**DATA PROVIDED:**
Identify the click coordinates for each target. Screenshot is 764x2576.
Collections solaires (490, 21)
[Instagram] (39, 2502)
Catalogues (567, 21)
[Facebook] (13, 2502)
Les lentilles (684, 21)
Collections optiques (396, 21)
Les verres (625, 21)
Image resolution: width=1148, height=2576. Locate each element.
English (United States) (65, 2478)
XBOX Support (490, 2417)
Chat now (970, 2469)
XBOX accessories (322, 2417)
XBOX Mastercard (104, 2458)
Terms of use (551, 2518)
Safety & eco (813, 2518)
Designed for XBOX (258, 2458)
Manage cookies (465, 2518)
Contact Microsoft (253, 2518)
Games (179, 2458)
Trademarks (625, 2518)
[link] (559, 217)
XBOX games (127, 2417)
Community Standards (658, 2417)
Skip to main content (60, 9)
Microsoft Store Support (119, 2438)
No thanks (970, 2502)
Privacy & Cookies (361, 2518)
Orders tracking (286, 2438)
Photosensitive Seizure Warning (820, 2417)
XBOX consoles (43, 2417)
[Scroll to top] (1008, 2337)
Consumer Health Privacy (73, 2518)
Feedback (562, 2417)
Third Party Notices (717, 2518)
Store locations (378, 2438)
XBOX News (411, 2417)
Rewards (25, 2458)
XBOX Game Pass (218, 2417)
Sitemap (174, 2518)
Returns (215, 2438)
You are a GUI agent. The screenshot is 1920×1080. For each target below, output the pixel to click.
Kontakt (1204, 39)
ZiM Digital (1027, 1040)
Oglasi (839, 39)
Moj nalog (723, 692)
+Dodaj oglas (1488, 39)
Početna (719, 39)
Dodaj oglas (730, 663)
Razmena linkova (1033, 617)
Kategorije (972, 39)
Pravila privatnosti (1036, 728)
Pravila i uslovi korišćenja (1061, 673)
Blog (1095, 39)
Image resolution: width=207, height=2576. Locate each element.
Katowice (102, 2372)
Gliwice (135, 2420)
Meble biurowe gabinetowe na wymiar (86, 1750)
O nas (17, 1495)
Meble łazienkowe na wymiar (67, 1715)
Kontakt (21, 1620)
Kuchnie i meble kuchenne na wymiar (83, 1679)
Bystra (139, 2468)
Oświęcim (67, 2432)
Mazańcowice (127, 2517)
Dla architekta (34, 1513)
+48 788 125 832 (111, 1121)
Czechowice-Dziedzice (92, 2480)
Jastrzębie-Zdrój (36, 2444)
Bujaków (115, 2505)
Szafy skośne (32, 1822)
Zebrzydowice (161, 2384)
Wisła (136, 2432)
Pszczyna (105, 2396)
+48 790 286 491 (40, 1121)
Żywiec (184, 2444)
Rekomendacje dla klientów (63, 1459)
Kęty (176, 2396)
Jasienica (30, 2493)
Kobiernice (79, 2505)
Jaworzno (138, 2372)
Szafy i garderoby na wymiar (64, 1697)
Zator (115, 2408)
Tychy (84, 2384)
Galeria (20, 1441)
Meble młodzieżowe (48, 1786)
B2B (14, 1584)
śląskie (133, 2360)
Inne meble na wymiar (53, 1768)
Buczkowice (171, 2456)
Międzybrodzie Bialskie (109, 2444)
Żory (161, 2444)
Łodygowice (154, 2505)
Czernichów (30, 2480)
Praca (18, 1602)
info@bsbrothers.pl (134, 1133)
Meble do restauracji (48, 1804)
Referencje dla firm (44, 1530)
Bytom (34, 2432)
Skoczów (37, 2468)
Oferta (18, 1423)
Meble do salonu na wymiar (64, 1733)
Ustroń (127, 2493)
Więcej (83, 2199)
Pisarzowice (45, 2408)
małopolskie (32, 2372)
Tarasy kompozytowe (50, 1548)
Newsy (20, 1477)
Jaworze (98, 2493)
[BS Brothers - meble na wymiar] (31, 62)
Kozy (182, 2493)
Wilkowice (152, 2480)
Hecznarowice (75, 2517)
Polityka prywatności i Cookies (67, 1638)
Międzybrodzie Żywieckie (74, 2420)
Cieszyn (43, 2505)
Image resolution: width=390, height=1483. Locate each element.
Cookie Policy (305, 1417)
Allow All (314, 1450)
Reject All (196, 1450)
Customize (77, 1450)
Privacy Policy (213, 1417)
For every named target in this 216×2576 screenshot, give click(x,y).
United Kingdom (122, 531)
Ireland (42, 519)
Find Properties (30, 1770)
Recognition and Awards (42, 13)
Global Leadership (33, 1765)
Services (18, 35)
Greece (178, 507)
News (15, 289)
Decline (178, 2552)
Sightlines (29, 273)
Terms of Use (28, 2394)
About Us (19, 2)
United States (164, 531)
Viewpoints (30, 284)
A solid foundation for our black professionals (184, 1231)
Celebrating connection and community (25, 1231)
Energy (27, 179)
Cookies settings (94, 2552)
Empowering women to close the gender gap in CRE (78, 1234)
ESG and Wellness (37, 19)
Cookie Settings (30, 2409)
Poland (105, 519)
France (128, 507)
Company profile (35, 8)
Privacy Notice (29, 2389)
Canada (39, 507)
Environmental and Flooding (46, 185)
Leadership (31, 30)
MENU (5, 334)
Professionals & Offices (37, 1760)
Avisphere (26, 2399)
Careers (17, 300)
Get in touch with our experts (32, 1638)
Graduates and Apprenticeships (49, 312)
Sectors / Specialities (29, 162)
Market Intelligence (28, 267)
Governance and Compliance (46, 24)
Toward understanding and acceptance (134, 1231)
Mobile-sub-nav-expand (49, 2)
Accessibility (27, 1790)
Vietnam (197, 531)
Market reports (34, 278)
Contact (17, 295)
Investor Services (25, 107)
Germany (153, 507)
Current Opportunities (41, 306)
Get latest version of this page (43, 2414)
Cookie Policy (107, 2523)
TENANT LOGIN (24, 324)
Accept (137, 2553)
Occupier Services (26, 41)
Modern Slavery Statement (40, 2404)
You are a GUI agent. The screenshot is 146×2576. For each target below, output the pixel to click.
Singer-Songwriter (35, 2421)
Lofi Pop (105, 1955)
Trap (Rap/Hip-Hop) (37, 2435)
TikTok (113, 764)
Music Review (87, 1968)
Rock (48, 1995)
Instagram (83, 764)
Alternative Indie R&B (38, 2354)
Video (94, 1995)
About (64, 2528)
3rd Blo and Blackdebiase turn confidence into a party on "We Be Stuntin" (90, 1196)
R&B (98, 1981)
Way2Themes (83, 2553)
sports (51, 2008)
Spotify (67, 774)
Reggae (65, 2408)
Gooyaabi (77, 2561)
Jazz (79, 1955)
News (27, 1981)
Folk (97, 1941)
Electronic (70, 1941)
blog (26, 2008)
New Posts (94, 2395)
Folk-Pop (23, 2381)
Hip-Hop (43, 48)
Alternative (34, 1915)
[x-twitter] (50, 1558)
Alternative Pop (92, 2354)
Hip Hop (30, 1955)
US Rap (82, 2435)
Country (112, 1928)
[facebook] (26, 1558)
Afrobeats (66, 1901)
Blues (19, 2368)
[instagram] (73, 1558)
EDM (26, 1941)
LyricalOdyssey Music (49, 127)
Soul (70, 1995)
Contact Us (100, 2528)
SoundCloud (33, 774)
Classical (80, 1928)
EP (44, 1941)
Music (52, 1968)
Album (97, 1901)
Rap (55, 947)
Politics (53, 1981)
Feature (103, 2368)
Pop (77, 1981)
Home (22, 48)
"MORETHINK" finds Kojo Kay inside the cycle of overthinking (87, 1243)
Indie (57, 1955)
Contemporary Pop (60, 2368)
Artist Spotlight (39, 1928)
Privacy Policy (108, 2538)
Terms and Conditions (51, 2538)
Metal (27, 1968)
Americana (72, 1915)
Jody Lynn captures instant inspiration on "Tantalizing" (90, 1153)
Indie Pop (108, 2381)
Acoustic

**EXERCISE DETAILS:**
Could you set down, word for word, only the lines above from the line with "Terms of use (551, 2518)" to the line with "Returns (215, 2438)", including both?

**EXERCISE ANSWER:**
Terms of use (551, 2518)
Safety & eco (813, 2518)
Designed for XBOX (258, 2458)
Manage cookies (465, 2518)
Contact Microsoft (253, 2518)
Games (179, 2458)
Trademarks (625, 2518)
[link] (559, 217)
XBOX games (127, 2417)
Community Standards (658, 2417)
Skip to main content (60, 9)
Microsoft Store Support (119, 2438)
No thanks (970, 2502)
Privacy & Cookies (361, 2518)
Orders tracking (286, 2438)
Photosensitive Seizure Warning (820, 2417)
XBOX consoles (43, 2417)
[Scroll to top] (1008, 2337)
Consumer Health Privacy (73, 2518)
Feedback (562, 2417)
Third Party Notices (717, 2518)
Store locations (378, 2438)
XBOX News (411, 2417)
Rewards (25, 2458)
XBOX Game Pass (218, 2417)
Sitemap (174, 2518)
Returns (215, 2438)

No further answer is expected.